At this point in the 2008 cycle, CMAG had not seen any presidential campaign ads that touched on the issue.
“This really is different,” said Marjorie Dannenfelser, president of the Susan B. Anthony List, which opposes abortion. “There were fits and starts of this conversation in 2008, especially because you had so many women running for office. This time it feels more extended and like an issue that will move voters.”
On Tuesday, Dannenfelser’s group announced a $150,000 television campaign in Missouri to highlight President Obama’s “extreme abortion record.” She is crisscrossing the country on a 30-stop bus tour, the group’s first during a presidential contest. The Susan B. Anthony List’s membership has grown from 143,000 in 2008 to 365,000 in 2012.
What began with a fight last year over defunding Planned Parenthood — a battle that nearly shut down the federal government — became a fierce debate over government-mandated coverage for contraceptives. Abortion restrictions, which states previously passed with little fanfare, began blowing up into national controversies.
A Mississippi push to declare personhood as beginning at conception drew attention nationwide because some critics saw it as a de facto ban on abortion. Virginia’s proposal to require a transvaginal ultrasound before an abortion sparked a national outcry from abortion-rights supporters, even though six states already had such laws in place.
Then a comment by Rep.

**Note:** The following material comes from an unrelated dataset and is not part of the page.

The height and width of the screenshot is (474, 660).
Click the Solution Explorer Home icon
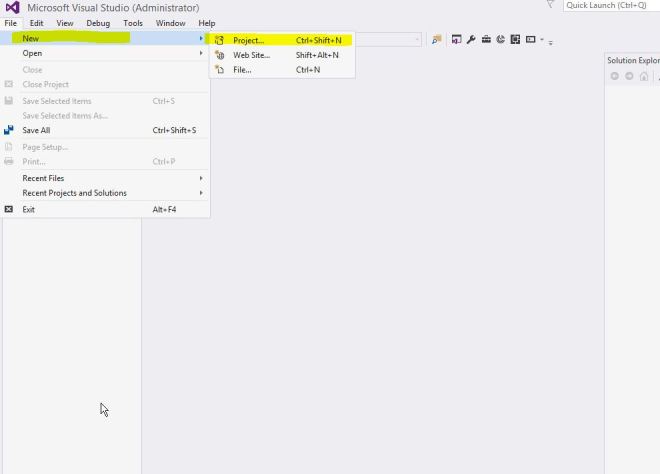644,76
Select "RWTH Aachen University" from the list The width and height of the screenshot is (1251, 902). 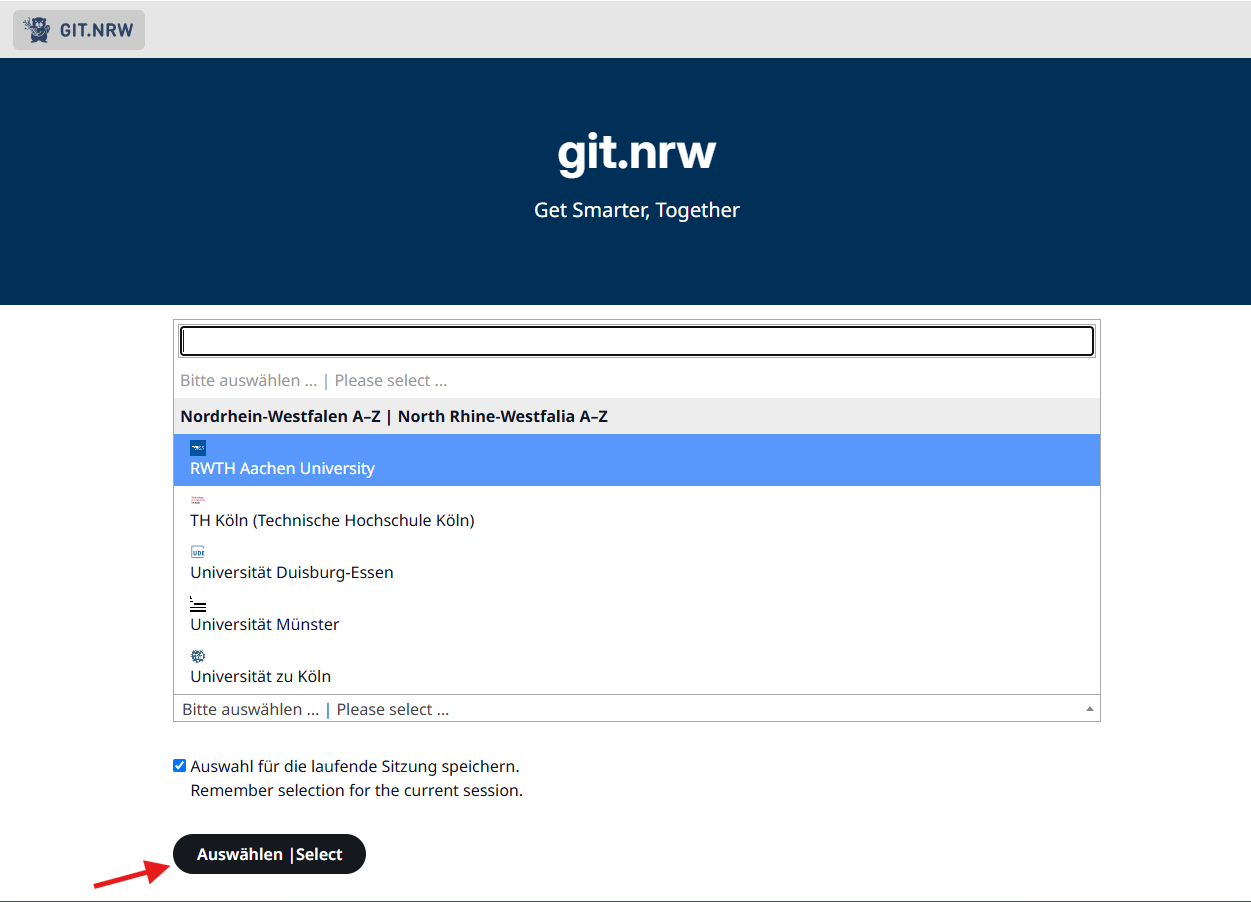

Todd Akin (R-Mo.) — his immediately discredited assertion that “legitimate rape” rarely leads to pregnancy — revived the issue.
“These issues have been magnified, elevated and catapulted up to the presidential level,” said Nancy Keenan, president of NARAL Pro-Choice America.
Advocates on each side see a political advantage to continuing the debate. For Republicans, many polls show that abortion opponents consider it a more important factor in their vote than do abortion-rights supporters.
At the same time, Democrats seem to have found a foothold. In a Pew Research Center poll in March, 49 percent of voters said the Democratic Party would do a “better job” representing their views on abortion. For the Republican Party, that number stood at 33 percent.
“This issue of women’s health is going to play a much bigger role nationally than it ever has,” said Democratic pollster Anna Greenberg. “I’m working on multiple races where we’re going to run on this.”